Are we doing enough to protect brave healthcare workers?
Healthcare workers are heroes. The Person of the Year in Time magazine should be the healthcare worker. The Nobel Prize should be the healthcare worker. They walk into danger every day when they go to work and then they go home and bring that danger with them. When a soldier comes home, he or she is embraced with a hug. But when a healthcare worker comes home, they very well may be bringing the danger into their own house. For me, they are at the forefront of this physical and psychological war.

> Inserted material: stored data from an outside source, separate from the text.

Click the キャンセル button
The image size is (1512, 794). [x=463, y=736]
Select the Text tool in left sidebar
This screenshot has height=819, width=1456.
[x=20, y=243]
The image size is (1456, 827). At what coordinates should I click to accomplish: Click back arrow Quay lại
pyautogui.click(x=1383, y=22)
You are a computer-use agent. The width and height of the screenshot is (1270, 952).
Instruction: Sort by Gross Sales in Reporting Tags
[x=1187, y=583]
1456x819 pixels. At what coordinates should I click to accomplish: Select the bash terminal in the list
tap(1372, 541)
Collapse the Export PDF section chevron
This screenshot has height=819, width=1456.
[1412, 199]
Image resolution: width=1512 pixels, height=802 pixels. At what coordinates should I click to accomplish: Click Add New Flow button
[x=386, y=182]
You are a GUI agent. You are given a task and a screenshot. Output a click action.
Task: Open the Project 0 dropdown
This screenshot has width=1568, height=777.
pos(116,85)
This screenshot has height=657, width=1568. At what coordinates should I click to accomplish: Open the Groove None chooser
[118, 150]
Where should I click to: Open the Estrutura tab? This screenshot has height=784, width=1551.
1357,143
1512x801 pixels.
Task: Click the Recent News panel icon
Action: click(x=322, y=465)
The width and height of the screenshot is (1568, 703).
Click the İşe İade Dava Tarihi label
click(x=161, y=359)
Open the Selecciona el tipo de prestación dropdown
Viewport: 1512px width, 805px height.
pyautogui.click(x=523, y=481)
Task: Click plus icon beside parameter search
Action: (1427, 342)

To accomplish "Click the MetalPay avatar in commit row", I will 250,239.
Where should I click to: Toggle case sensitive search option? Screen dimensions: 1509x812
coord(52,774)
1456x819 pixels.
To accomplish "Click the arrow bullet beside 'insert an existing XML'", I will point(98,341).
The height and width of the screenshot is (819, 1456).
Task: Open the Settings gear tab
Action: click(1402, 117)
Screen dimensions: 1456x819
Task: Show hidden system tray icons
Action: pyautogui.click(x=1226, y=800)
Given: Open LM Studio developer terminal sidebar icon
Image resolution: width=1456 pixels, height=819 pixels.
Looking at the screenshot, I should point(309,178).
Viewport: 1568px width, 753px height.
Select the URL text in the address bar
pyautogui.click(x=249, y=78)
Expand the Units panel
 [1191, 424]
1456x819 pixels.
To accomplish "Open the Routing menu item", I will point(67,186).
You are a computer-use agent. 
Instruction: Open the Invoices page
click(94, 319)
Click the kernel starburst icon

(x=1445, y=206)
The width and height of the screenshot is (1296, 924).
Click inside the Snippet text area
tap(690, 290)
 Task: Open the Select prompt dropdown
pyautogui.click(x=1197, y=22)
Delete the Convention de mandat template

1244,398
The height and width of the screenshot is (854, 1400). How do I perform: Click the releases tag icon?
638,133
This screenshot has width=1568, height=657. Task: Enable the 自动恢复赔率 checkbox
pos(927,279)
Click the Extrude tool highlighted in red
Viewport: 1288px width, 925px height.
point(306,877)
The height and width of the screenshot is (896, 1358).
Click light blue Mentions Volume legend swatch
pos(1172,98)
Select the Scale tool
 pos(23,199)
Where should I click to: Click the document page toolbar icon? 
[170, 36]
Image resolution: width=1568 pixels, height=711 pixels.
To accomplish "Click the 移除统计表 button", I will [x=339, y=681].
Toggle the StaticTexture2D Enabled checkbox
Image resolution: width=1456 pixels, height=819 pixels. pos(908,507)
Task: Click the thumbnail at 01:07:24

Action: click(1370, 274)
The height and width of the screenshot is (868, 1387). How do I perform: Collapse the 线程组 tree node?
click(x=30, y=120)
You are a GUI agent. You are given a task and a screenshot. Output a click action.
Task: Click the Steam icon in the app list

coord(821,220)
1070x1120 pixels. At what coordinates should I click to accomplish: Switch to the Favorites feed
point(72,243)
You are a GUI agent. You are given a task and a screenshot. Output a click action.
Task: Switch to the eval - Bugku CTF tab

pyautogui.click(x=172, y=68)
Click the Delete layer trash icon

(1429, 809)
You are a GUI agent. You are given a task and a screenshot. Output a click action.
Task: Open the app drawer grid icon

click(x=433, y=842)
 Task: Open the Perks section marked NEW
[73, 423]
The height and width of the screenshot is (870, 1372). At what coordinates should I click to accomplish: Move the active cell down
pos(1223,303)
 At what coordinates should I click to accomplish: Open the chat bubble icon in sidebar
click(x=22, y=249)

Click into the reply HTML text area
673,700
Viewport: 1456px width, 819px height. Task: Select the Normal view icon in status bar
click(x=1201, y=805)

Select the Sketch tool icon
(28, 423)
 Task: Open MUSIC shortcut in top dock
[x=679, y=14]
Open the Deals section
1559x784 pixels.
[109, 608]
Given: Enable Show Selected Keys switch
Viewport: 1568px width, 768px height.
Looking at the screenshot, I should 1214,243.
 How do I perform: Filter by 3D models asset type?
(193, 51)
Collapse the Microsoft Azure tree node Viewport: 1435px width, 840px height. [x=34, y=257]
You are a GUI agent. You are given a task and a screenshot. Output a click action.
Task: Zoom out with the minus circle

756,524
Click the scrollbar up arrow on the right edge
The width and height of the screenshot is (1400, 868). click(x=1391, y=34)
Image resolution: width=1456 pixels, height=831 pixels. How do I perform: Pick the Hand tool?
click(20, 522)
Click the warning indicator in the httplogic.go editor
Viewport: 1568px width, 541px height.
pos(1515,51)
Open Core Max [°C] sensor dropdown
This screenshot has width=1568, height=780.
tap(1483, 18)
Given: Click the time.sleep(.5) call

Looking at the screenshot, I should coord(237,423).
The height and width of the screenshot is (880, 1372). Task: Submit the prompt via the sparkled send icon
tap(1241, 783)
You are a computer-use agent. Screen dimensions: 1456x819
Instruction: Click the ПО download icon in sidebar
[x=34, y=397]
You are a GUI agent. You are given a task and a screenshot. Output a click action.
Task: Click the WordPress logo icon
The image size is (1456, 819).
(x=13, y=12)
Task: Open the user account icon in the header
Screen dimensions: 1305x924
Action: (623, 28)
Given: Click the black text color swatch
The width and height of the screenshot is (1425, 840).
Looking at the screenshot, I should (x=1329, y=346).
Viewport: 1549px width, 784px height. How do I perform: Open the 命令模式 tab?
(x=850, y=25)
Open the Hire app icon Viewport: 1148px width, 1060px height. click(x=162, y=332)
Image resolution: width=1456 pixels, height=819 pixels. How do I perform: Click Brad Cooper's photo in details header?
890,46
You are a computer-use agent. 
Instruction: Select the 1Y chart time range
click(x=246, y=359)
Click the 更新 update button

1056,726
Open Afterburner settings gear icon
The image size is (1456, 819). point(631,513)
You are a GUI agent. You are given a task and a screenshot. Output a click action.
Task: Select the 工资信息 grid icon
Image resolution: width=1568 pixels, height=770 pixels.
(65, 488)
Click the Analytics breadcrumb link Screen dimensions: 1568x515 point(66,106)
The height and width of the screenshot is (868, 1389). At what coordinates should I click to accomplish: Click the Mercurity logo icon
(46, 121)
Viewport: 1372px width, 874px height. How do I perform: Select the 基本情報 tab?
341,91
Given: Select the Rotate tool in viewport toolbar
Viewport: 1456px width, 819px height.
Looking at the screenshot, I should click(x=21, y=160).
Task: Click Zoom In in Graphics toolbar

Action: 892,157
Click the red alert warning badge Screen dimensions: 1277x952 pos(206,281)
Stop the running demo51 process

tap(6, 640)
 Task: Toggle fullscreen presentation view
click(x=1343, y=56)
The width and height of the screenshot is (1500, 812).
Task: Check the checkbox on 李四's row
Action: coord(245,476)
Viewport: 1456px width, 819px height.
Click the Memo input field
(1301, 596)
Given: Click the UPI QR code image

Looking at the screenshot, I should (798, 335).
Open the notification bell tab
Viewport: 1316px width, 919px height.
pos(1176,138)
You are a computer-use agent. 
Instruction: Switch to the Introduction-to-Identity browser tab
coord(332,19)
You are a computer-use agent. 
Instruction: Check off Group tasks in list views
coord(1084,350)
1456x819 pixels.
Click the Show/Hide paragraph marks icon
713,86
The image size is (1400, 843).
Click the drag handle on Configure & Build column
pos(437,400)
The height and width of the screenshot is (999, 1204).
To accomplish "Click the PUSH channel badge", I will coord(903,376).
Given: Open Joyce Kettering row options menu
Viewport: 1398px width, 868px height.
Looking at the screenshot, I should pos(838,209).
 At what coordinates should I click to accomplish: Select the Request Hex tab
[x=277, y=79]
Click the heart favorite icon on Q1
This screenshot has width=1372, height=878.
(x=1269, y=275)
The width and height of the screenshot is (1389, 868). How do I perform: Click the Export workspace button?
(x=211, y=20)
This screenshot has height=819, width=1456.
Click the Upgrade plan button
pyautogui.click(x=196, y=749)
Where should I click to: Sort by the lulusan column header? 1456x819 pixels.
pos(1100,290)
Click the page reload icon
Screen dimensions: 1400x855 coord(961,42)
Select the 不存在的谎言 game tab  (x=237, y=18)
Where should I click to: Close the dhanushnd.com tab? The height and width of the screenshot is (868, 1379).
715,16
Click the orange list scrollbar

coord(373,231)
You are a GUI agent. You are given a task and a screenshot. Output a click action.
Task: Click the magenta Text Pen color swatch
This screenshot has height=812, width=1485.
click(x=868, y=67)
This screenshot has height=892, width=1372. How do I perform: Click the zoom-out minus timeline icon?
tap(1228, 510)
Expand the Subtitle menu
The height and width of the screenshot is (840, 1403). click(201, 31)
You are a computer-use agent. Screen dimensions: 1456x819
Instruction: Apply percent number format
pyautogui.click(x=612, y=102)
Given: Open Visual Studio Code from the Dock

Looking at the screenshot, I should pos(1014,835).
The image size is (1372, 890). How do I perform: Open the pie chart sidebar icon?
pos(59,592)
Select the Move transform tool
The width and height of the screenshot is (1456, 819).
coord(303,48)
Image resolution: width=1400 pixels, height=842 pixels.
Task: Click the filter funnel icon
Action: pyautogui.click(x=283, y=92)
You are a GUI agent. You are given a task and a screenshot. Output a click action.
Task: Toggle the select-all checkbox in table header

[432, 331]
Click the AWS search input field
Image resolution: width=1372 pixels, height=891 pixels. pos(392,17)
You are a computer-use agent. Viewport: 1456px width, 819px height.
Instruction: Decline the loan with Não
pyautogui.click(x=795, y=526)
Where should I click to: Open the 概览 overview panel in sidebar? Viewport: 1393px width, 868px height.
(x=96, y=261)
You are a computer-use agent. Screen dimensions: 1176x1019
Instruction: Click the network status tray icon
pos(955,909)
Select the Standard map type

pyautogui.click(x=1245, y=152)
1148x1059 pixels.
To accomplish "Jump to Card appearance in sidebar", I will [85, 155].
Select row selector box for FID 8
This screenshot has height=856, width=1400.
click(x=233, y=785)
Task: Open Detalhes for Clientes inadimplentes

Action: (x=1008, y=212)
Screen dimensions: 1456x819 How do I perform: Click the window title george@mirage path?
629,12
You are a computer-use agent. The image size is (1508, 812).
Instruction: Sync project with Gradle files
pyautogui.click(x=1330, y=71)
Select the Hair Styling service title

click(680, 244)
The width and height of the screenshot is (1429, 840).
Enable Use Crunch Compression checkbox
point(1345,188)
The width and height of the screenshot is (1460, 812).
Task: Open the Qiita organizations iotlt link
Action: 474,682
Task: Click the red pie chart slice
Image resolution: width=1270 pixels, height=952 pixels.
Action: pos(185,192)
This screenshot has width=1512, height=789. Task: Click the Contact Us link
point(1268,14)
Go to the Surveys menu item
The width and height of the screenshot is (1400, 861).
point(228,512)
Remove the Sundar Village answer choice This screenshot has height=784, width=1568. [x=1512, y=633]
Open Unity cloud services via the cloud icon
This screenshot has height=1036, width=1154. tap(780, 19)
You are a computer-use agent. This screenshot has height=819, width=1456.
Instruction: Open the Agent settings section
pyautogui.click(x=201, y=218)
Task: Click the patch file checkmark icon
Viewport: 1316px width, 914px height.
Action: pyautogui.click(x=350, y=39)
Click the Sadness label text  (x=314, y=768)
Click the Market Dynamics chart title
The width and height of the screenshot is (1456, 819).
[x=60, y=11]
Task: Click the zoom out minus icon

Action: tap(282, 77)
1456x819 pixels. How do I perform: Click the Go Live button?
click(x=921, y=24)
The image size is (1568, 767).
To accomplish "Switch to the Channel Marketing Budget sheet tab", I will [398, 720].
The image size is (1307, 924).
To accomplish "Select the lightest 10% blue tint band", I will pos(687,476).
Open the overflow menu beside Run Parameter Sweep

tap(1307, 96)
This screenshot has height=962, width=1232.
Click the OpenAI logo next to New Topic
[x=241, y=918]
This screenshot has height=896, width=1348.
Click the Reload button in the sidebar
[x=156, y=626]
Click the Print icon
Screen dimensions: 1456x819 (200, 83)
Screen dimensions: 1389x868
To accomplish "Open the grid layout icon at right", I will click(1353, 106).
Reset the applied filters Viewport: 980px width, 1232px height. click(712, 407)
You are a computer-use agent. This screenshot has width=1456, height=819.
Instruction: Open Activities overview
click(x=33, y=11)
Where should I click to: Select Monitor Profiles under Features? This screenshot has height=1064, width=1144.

Are we doing enough? I think that we are struggling to understand this in the context of a new global pandemic. Healthcare workers are overwhelmed, the system is overwhelmed, medicine is overwhelmed, and society is overwhelmed. I think that we have to push forward with an adaptive response. If we can decrease viral shedding, if we could decrease the likelihood of hospitalisation or the need for intensive care or the need for respirators, then we can shift the burden off the healthcare system. That comes right back to the idea of flattening the curve, the ability to lower the clinical need to match the capacity of the healthcare system. This may be the most important way that we can help our healthcare workers. I believe that they can manage an appropriate caseload. It's when the caseload supersedes capacity that errors occur. I'm overwhelmed personally by the sacrifice that these people are making for the system.
Is there anything else you would like to say?
What bothers me is that these issues have become political. I believe that there are some people who wish that the system could be reset to accommodate their political and social perspectives. I think that there is a sense of social responsibility and that we have to be fair. Sometimes I'm criticised by trying to look at issues more broadly but my voice is one of my perspectives, and it's by far from definitive. Some voices have positioned themselves behind a set perspective and they can't see outside of that box. We need to change that.